**The request**. Copy out the listing word for word, from its first line through the line that contains "Looking at the screenshot, I should 286,688.", with both ends included.

Begin Dataset extract

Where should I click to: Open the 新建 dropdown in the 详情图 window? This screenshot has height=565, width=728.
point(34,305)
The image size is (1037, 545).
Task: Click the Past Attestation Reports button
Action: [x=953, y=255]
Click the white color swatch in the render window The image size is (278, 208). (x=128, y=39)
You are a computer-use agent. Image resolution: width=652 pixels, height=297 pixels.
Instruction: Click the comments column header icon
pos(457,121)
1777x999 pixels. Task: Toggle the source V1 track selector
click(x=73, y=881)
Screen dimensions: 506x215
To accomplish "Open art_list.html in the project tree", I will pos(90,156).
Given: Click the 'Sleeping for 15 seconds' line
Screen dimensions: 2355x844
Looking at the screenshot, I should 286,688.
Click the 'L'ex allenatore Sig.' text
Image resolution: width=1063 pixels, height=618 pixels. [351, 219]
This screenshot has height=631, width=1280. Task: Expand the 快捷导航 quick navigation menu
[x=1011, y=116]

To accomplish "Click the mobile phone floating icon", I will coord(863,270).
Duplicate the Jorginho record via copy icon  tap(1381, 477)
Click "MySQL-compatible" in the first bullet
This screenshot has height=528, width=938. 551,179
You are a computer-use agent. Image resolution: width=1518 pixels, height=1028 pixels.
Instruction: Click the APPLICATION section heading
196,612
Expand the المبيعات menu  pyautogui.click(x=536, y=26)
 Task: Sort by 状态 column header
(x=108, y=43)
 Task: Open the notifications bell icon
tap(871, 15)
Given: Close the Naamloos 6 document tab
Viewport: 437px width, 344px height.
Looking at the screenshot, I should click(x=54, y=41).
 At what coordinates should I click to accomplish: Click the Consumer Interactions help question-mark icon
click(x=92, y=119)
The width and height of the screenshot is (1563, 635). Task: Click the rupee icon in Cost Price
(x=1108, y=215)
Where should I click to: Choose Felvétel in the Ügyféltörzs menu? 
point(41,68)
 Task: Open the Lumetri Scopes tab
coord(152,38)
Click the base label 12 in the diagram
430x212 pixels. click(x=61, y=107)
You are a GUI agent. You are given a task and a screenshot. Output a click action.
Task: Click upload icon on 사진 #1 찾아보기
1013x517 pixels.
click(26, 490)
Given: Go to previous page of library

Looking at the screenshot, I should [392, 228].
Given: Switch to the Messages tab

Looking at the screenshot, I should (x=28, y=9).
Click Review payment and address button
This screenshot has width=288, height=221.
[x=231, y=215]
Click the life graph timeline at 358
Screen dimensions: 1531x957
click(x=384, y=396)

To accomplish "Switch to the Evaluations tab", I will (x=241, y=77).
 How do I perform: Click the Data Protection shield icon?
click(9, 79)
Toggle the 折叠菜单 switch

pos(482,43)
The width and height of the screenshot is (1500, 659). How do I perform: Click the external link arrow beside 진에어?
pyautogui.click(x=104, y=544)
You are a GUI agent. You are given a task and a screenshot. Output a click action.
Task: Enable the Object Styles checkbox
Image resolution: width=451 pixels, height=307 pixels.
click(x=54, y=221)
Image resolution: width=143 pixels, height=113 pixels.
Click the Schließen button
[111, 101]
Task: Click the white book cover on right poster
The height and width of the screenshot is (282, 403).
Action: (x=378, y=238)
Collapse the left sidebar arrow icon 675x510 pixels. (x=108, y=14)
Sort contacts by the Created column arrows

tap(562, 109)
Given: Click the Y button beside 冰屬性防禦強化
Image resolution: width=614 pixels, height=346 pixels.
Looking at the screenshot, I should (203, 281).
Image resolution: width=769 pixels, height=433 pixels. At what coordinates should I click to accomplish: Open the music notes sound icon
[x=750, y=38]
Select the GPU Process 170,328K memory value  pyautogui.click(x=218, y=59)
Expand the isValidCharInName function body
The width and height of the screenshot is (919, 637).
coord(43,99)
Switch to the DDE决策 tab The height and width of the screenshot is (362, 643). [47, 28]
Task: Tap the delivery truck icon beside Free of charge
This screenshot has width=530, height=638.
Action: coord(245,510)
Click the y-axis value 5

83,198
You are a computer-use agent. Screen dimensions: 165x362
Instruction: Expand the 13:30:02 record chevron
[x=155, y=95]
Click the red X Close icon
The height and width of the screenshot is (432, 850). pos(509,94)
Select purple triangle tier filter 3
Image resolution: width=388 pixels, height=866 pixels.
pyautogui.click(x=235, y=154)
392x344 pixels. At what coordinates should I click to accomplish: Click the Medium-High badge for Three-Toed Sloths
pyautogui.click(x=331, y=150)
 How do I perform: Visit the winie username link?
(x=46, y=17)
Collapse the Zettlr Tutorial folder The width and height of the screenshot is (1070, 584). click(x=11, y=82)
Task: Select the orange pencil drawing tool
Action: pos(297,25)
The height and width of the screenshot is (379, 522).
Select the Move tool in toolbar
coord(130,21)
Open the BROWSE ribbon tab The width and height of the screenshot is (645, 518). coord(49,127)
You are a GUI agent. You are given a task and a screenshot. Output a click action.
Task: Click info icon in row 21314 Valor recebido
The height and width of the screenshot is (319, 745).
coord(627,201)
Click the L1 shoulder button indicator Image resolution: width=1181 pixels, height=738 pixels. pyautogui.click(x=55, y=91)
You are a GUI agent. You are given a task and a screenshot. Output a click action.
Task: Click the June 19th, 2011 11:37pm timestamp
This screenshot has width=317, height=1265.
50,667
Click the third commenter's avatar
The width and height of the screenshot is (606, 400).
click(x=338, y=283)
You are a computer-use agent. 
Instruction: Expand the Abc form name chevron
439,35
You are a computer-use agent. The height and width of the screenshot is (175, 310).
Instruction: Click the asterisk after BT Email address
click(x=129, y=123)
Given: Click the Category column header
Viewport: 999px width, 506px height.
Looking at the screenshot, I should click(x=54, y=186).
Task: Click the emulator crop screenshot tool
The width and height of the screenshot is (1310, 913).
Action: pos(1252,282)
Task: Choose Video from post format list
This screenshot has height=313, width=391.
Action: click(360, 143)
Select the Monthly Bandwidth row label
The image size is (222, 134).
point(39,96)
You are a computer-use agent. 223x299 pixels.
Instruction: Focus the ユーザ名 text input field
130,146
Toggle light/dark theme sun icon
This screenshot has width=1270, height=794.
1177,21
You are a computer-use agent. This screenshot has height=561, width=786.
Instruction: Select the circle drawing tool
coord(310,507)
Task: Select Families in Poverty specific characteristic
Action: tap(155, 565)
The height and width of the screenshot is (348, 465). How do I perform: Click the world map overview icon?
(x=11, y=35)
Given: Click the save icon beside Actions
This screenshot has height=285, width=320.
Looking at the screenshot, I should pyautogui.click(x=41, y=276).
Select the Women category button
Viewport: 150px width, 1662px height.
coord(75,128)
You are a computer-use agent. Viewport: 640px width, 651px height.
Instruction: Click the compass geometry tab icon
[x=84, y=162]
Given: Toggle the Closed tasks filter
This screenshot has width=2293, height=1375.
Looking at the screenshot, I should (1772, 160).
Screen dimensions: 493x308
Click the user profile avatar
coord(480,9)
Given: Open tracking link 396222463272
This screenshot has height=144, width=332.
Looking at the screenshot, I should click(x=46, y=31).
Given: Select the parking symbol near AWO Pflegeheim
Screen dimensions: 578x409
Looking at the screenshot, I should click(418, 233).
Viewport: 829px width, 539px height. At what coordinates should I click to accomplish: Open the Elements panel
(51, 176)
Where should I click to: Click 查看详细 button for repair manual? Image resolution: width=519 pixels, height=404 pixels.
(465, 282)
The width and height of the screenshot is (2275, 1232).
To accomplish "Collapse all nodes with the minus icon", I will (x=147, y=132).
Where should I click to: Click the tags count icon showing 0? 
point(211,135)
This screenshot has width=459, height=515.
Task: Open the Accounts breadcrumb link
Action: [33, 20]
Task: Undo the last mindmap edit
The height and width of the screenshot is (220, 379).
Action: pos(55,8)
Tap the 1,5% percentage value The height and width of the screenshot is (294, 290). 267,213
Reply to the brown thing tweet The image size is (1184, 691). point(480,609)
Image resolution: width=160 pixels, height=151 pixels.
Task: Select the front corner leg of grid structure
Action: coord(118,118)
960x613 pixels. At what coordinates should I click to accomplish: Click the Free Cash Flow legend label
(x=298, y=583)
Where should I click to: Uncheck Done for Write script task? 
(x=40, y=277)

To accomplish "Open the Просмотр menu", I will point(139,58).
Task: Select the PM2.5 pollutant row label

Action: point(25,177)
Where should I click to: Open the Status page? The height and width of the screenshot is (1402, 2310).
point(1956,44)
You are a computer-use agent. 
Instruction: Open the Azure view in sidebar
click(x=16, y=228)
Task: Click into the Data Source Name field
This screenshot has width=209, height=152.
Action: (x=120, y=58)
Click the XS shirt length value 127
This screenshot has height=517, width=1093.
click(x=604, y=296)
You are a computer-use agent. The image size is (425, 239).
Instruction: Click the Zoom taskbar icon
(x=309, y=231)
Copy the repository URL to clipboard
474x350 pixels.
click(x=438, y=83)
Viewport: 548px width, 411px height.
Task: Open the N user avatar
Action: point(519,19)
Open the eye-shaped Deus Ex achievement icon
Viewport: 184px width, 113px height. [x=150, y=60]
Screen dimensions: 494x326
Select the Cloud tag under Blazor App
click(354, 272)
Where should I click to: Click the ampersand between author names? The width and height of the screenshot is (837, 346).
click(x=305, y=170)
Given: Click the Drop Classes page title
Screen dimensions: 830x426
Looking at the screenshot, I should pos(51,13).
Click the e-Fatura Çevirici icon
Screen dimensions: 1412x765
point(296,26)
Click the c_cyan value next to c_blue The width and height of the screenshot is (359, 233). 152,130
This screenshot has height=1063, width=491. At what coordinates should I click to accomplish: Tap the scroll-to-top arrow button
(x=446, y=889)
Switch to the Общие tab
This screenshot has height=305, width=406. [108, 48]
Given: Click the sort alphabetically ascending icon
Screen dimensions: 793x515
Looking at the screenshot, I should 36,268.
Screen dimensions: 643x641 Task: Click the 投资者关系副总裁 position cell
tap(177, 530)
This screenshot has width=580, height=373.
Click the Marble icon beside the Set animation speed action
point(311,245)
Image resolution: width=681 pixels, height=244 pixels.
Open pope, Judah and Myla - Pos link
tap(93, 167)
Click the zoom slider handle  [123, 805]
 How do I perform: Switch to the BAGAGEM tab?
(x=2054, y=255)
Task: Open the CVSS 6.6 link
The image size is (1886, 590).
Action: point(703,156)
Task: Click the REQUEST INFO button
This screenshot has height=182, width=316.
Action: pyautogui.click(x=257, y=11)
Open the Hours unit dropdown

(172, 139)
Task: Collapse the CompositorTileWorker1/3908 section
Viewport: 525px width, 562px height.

End Dataset extract

**Written answer**.
Where should I click to: Open the 新建 dropdown in the 详情图 window? This screenshot has height=565, width=728.
point(34,305)
The image size is (1037, 545).
Task: Click the Past Attestation Reports button
Action: [x=953, y=255]
Click the white color swatch in the render window The image size is (278, 208). (x=128, y=39)
You are a computer-use agent. Image resolution: width=652 pixels, height=297 pixels.
Instruction: Click the comments column header icon
pos(457,121)
1777x999 pixels. Task: Toggle the source V1 track selector
click(x=73, y=881)
Screen dimensions: 506x215
To accomplish "Open art_list.html in the project tree", I will pos(90,156).
Given: Click the 'Sleeping for 15 seconds' line
Screen dimensions: 2355x844
Looking at the screenshot, I should 286,688.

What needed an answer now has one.